Pierre-Éric Mounier-Kuhn est chargé de recherche au CNRS et chercheur associé au Centre Alexandre-Koyré. Il travaille depuis une trentaine d’années sur l’histoire de l’informatique et, dans ce cadre, a été à l’initiative de plusieurs colloques consacrés à ce sujet. Sa production académique, très riche, a touché à maints aspects de la question, depuis le Plan Calcul1, à l’influence d’IBM, en passant par les carrières féminines dans l’informatique ou sur l’enseignement supérieur ; il est le traducteur d’une histoire du logiciel de Martin Campbell-Kelly. Ses travaux ont souvent été menés dans des collaborations interdisciplinaires, comme ceux entre sociologie et histoire menés avec Michel Grossetti. Tous les thèmes, toutes les activités (dont l’organisation d’exposition) sont ici loin d’être épuisés.

Discipline naissante dans la période étudiée par P-E. Mounier-Kuhn et qui s’affirmera à rebours de la doxa universitaire. C’est le cœur de sa démonstration. Plus précisément, l’auteur se pose la question suivante : pourquoi, au contraire des principaux pays occidentaux, la recherche publique française ne construit-elle pas d’ordinateur dans cet après-guerre où l’énergie pionnière bouillonne de tentatives ? Pourquoi les années 1950-1960, lors desquelles explose le calcul numérique, ne voient-elles pas la France s’inscrire dans le mouvement ? Pourquoi le monde universitaire semble-t-il dédaigner ce que d’autres brûlent de maîtriser ?

### DONNÉES FOURNIES:
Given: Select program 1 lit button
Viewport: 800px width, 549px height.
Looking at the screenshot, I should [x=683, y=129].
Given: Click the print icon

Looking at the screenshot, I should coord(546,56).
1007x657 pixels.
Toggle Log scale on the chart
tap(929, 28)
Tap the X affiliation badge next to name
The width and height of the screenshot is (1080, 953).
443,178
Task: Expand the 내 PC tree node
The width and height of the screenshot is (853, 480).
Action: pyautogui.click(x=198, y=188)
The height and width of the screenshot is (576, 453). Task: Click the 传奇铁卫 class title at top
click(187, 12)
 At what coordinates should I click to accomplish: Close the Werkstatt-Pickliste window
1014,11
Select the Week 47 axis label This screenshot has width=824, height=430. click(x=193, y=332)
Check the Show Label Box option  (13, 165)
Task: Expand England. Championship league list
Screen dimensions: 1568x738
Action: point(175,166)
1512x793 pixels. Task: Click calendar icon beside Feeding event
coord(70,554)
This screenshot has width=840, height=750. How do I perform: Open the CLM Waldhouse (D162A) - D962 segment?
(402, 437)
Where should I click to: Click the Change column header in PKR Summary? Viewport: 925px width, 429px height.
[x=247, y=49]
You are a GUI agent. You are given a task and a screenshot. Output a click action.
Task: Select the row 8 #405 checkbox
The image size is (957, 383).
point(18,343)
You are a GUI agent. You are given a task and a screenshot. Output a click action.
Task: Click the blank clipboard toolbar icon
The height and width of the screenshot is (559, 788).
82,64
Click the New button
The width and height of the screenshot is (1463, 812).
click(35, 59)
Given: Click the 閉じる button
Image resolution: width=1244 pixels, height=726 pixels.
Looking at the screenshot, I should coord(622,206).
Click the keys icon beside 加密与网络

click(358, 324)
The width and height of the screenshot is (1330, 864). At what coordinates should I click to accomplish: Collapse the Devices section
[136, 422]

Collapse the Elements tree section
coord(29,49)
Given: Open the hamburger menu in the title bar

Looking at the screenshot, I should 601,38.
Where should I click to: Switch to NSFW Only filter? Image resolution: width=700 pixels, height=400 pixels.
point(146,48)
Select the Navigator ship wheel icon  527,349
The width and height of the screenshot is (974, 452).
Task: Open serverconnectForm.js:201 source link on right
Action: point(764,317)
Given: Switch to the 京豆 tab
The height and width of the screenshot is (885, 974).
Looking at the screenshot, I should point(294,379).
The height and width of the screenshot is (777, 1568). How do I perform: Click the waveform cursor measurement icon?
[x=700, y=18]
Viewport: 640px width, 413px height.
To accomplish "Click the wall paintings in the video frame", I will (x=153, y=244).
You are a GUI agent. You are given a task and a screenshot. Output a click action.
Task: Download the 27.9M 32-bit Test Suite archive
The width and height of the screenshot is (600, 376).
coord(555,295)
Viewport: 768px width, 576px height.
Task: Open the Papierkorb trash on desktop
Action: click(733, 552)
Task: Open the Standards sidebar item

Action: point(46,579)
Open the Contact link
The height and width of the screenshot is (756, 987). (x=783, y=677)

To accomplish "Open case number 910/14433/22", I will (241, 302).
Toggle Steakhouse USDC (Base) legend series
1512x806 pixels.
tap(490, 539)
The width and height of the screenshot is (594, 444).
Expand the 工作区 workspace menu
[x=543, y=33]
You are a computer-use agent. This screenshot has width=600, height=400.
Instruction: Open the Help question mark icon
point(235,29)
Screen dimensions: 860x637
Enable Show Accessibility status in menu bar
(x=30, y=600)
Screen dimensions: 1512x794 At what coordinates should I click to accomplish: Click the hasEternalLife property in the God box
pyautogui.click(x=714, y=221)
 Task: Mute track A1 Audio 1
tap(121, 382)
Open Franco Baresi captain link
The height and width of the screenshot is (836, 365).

### SÉRIE DE TÂCHES:
A – Mets à jour les lignes des données, en commençant par celle qui contient « Task: Expand the 내 PC tree node » et en t'arrêtant après celle qui contient « [x=247, y=49] » : remplace « Expand » par « Open » sans rien modifier d'autre, puis redonne uniquement ces lignes.
B – Poursuis le texte sur l'histoire de l'informatique en France à partir de sa dernière phrase.

### RÉSULTATS PAR TÂCHE:
A –
Task: Open the 내 PC tree node
The width and height of the screenshot is (853, 480).
Action: pyautogui.click(x=198, y=188)
The height and width of the screenshot is (576, 453). Task: Click the 传奇铁卫 class title at top
click(187, 12)
 At what coordinates should I click to accomplish: Close the Werkstatt-Pickliste window
1014,11
Select the Week 47 axis label This screenshot has width=824, height=430. click(x=193, y=332)
Check the Show Label Box option  (13, 165)
Task: Open England. Championship league list
Screen dimensions: 1568x738
Action: point(175,166)
1512x793 pixels. Task: Click calendar icon beside Feeding event
coord(70,554)
This screenshot has width=840, height=750. How do I perform: Open the CLM Waldhouse (D162A) - D962 segment?
(402, 437)
Where should I click to: Click the Change column header in PKR Summary? Viewport: 925px width, 429px height.
[x=247, y=49]

B –
Pour y répondre, le livre dresse un panorama érudit des organisations académiques (le mot académique renvoyant à la recherche publique dans et hors l’université). Elles sont nombreuses, depuis le CNET (Centre National des Études en Télécommunications) aux universités, des écoles d’ingénieurs au CNRS (auquel l’auteur consacre une partie entière de son volumineux ouvrage), et leur analyse s’étend sur trois grandes phases : la première, de la Seconde Guerre mondiale au milieu des années soixante, « voit l’émergence de l’électronique digitale et de la programmation symbolique dans le traitement de l’information, une acquisition de savoir-faire provenant d’Angleterre et d’Amérique et un véritable foisonnement créatif… » (p. 43). La deuxième commence au milieu des années soixante quand l’État français, inquiet de la prise de contrôle de Bull par General Electric, soucieux de voir le pays distancé dans la compétition mondiale « lance une politique industrielle et scientifique. Le Plan Calcul démarré fin 1966 et provoque la disparition des entreprises constituées dans la période précédente, au profit d’un « champion national », la CII [Compagnie internationale pour l’informatique] » (p. 43). La troisième phase commence avec la fin du Plan Calcul au milieu des années 1970 et l’échec d’Unidata, « l’Airbus de l’informatique » visé avec le regroupement de la CII, Siemens et Philips. Mais, parallèlement, l’informatique se diffuse dans les entreprises et devient une thématique incontournable que la recherche doit considérer en tant que telle. Elle s’adapte en conséquence et cette adaptation fait l’objet de développements précis.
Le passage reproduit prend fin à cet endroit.